> [EXERCISE INSTRUCTIONS]: Nothing but an exact copy is asked for: the lines in the material below from the one with "[Release The Kraken] (190, 712)" through the one with "Пожежна сигналізація (41, 603)", pictures excluded.

/---

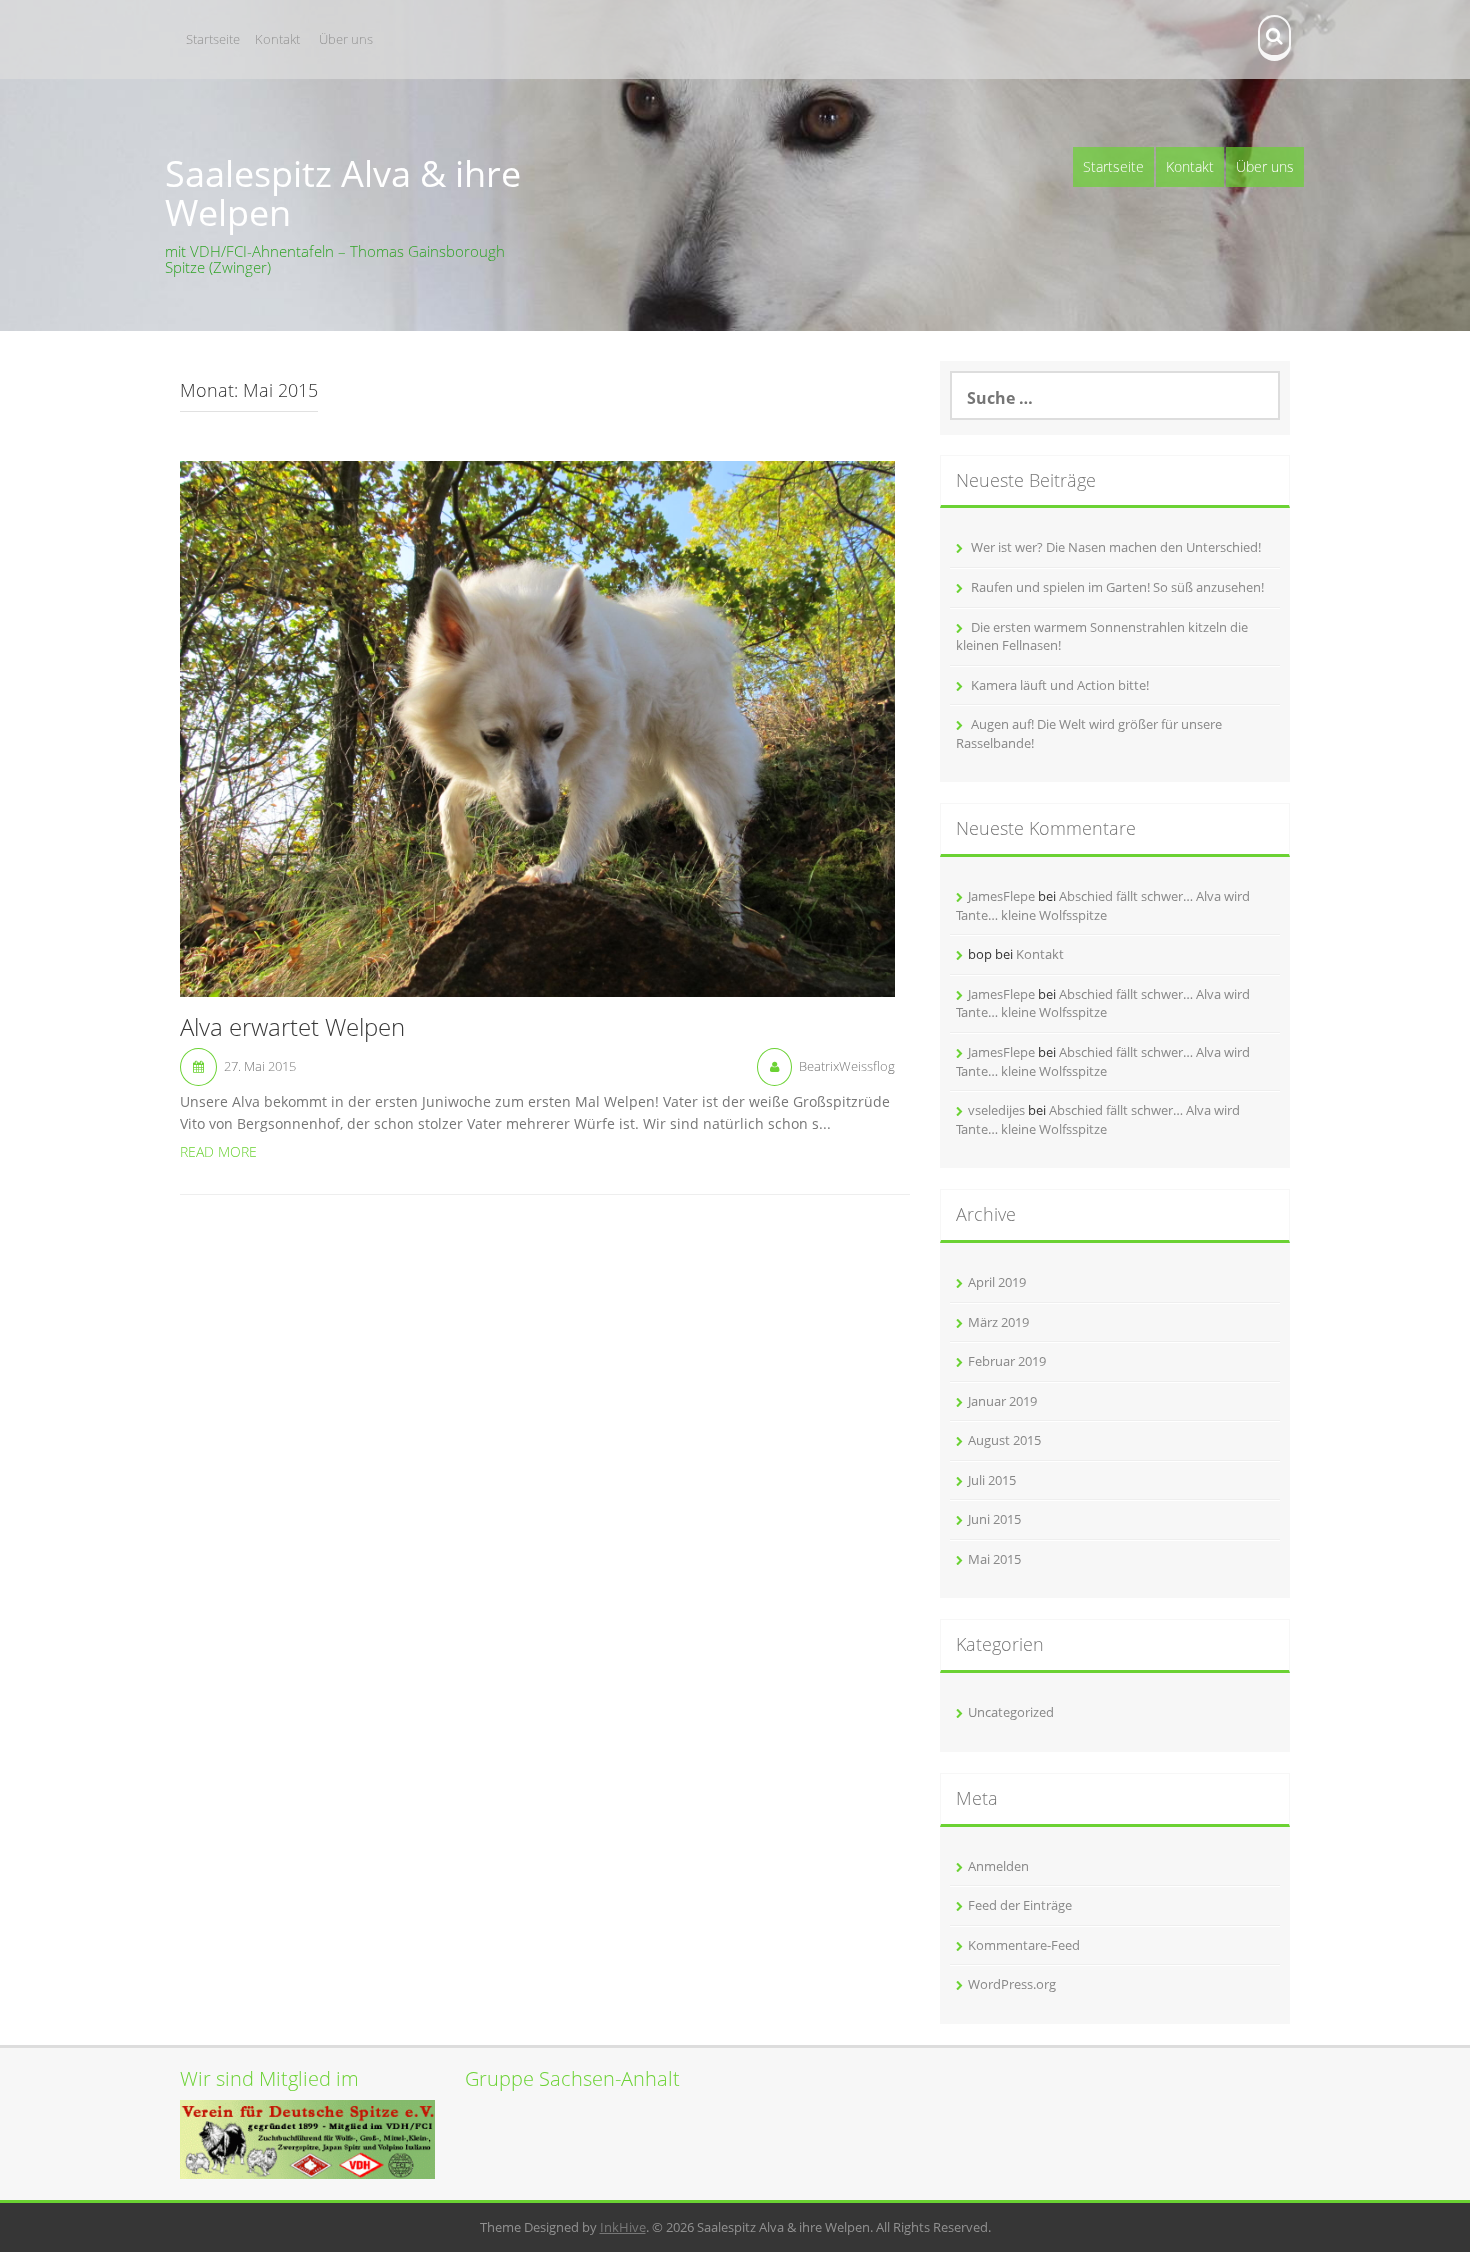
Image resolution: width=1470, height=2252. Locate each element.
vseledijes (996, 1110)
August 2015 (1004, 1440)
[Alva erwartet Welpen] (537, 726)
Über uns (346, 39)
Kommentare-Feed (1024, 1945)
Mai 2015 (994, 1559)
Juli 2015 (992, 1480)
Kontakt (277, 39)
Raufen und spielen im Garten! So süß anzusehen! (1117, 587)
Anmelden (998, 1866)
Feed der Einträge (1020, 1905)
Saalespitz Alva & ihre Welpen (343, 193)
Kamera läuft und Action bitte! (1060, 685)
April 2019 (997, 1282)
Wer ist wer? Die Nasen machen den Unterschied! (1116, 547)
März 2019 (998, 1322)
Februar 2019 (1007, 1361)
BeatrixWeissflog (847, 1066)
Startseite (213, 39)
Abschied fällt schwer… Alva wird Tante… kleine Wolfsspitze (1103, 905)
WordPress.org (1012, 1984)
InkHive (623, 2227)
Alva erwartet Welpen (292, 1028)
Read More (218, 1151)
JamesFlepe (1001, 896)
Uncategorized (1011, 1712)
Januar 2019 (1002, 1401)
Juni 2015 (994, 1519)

\---
/---

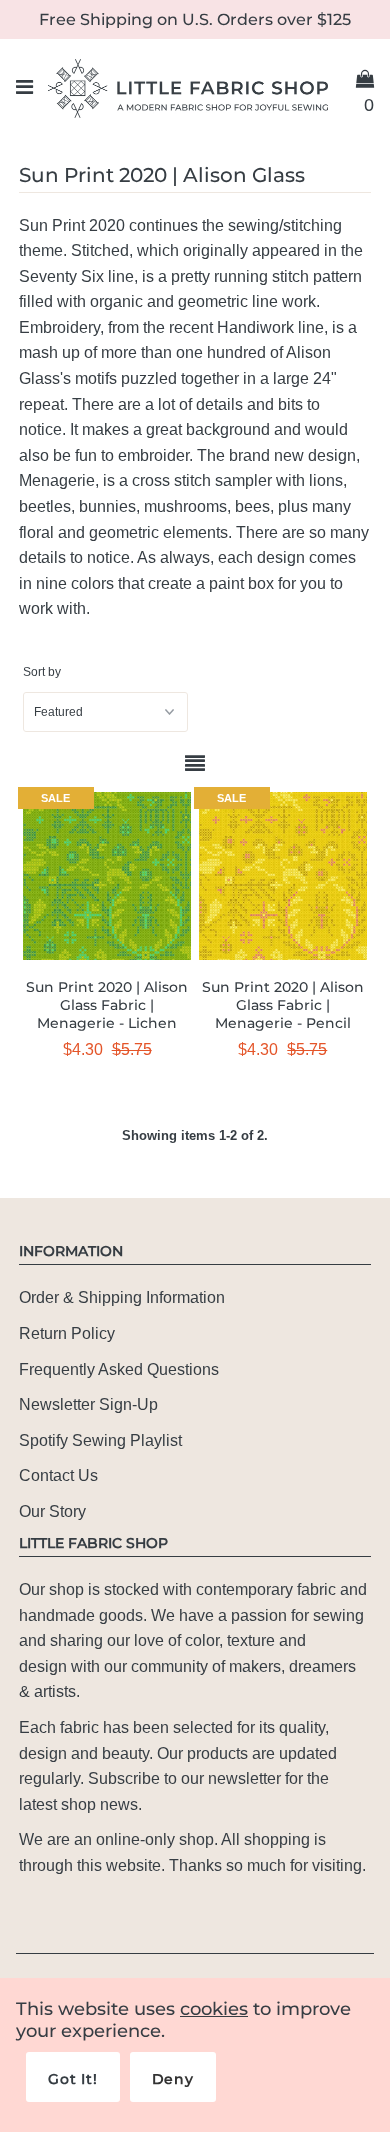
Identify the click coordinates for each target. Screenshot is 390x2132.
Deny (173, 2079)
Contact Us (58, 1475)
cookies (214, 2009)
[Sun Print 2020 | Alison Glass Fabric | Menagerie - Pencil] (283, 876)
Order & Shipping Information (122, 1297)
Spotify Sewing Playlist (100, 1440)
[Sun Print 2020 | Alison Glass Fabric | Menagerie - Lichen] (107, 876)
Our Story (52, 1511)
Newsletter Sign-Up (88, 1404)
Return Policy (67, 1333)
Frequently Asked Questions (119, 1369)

\---
/---

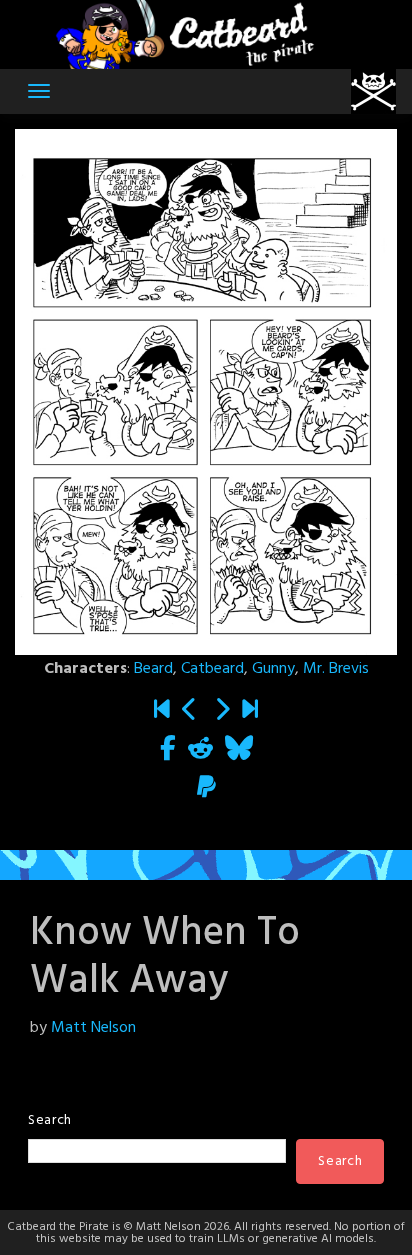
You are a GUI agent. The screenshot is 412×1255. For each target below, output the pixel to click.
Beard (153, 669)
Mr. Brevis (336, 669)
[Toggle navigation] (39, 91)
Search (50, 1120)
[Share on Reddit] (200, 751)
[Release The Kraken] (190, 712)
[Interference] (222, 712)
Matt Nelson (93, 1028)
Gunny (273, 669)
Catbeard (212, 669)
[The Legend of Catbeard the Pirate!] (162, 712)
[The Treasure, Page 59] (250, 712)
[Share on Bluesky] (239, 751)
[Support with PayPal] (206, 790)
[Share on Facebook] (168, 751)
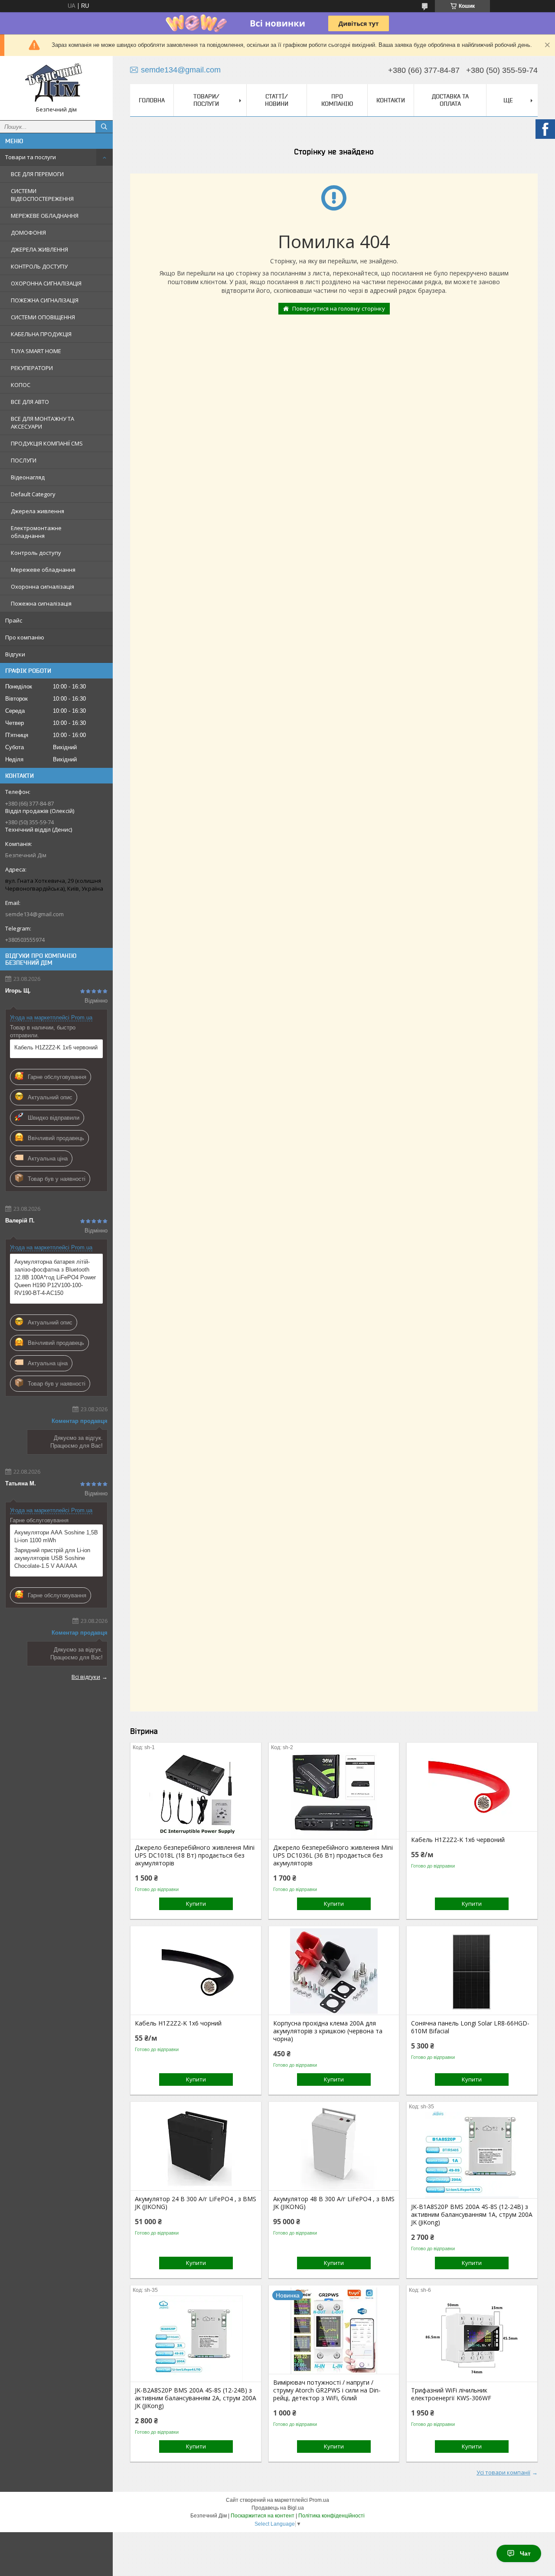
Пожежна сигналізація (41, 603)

\---

> [RESPONSE TO THE TASK]:
[Release The Kraken] (190, 712)
[Interference] (222, 712)
Matt Nelson (93, 1028)
Gunny (273, 669)
Catbeard (212, 669)
[The Legend of Catbeard the Pirate!] (162, 712)
[The Treasure, Page 59] (250, 712)
[Share on Bluesky] (239, 751)
[Support with PayPal] (206, 790)
[Share on Facebook] (168, 751)
Пожежна сигналізація (41, 603)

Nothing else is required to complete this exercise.